Google's second big announcement at GML 2026 isn't a bidding lever or a new creative format. It's a shift in who — or what — is making decisions inside your account.
Alongside Intent-Fluid Ads and U-ROAS, Google announced Ads Advisor and Ask Advisor: a pair of Gemini-powered AI agents that don't just surface recommendations, they act on them. This is not the Recommendations tab with a new interface. These tools are designed to apply changes in your account — adjusting bids, flagging policy violations, building campaign structures — without you clicking approve on each one.
What the three tools actually are
There are three components in today's announcement.
Ads Advisor lives inside Google Ads. It monitors your campaigns around the clock, proactively flags policy violations and security issues, and applies optimizations based on what it learns from your previous decisions. The learning is behavioral: when you approve a change, it notes that. When you reject one, it notes that too. Over time it builds a model of your optimization preferences and risk tolerance — then starts operating within them without constant prompting.
Analytics Advisor sits inside Google Analytics. It's a conversational AI that surfaces measurement gaps, explains attribution anomalies, and gives you a faster path through performance data than hunting through reports manually.
Ask Advisor is the bridge across all of them. It spans Google Ads, Analytics, Merchant Center, and Google Marketing Platform from a single interface. Ask it to "find new customers for my hair care product" and it pulls product data from Merchant Center, maps it to relevant audiences, and drafts a campaign structure in Google Ads — without you switching between three separate tabs. All three are in beta for English-language accounts as of today.
Why this is different from auto-applied recommendations
Auto-applied recommendations have been available for years. Most experienced account managers either turned them off or curate the list manually on a schedule. They're a menu: Google suggests, you accept or decline.
Ads Advisor doesn't wait for you to open a tab. It watches the account and queues up actions based on what it infers about your goals from behavior history. The approval model works more like a finance tool with configurable thresholds than a suggestion box you check when you remember to. That behavioral learning loop is what makes it structurally different — and what makes the "I haven't turned this on" assumption worth questioning.
What to configure before it runs at full permission
The beta is opt-in today. Google's pattern with these tools is consistent: voluntary first, then default, then expanded. Before that happens, open Campaign Settings and find the Ads Advisor permissions panel. Decide which campaigns get action access versus review-only.
For high-spend PMax campaigns, set it to review mode for now. Let it flag things for a few weeks. See what it surfaces and whether you agree before giving it action permissions on your top-performing campaigns. For smaller test budgets or brand campaigns, a more permissive setting is reasonable — you want to see how it behaves with autonomy before it's managing your main revenue drivers.

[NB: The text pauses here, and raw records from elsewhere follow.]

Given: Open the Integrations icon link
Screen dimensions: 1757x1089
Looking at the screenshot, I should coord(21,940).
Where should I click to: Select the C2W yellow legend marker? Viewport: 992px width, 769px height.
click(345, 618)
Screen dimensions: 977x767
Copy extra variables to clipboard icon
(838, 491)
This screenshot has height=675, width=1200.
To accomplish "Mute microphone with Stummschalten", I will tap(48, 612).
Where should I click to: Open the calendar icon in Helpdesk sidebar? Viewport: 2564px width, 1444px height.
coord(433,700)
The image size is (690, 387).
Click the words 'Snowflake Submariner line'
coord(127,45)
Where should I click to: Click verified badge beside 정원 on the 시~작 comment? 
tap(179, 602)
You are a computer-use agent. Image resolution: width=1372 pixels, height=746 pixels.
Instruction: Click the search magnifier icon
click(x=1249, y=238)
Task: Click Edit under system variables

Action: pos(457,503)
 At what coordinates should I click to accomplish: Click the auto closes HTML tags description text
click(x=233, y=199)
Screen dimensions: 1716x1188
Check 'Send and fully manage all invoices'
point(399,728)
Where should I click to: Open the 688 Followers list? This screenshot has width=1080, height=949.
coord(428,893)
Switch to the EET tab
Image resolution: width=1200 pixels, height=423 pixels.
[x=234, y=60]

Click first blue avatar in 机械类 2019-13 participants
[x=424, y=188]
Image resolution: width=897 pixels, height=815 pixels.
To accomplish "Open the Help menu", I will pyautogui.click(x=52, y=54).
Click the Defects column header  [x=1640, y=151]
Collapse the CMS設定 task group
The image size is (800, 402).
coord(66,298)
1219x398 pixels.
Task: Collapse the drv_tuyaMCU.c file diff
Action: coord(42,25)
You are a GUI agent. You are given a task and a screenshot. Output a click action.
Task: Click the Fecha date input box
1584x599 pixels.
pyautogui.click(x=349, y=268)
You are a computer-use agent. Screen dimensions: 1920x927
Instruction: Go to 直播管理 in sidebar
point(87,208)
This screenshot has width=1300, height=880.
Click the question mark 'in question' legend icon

If you run a multi-client MCC, it's not yet confirmed in the beta documentation whether Ads Advisor settings carry across accounts or require configuration at the individual account level. Worth checking before you assume settings are consistent.
Ask Advisor closes a real operational gap
The cross-product capability addresses something that genuinely costs teams time. Most media managers treat Google Ads, GA4, and Merchant Center as three separate workflows — different logins, different reporting logic, no automated link between them. Ask Advisor is built on the premise that Merchant Center product data should directly inform campaign structure, and that Analytics performance data should feed back into bid decisions, without a weekly spreadsheet reconciliation step in between.
If your Merchant Center feed is complete and your GA4 goals are properly configured, this accelerates a lot of useful work. If either of those is broken or incomplete, Ask Advisor will surface bad data faster and build campaign structures on weak foundations. Feed quality and goal hygiene matter more with an agent operating on top of them, not less.
The accountability question
When an AI agent makes a bid change that hurts performance, who catches it?
Auto-applied recommendations already have a documented history of changes that made sense in aggregate but damaged specific accounts. Agents operating with broader permissions and behavioral learning create the same risk at higher velocity. Google's answer is that every action is logged in the change history. That's true — but it assumes you're reviewing the change log regularly, which most teams don't do when the account looks fine on the surface.
The right question isn't "is Ads Advisor safe?" It's "what do I need to monitor now that wasn't on my checklist before?" Add the Ads Advisor change log to your weekly account review until you have a clear picture of what it does and doesn't touch autonomously.
If you want a baseline read on your account's data quality and structure before these agents start operating more broadly, the free audit tool gives you that picture in a few minutes.
Agents are here. Whether they accelerate your performance or amplify your existing problems depends on what you've built underneath them.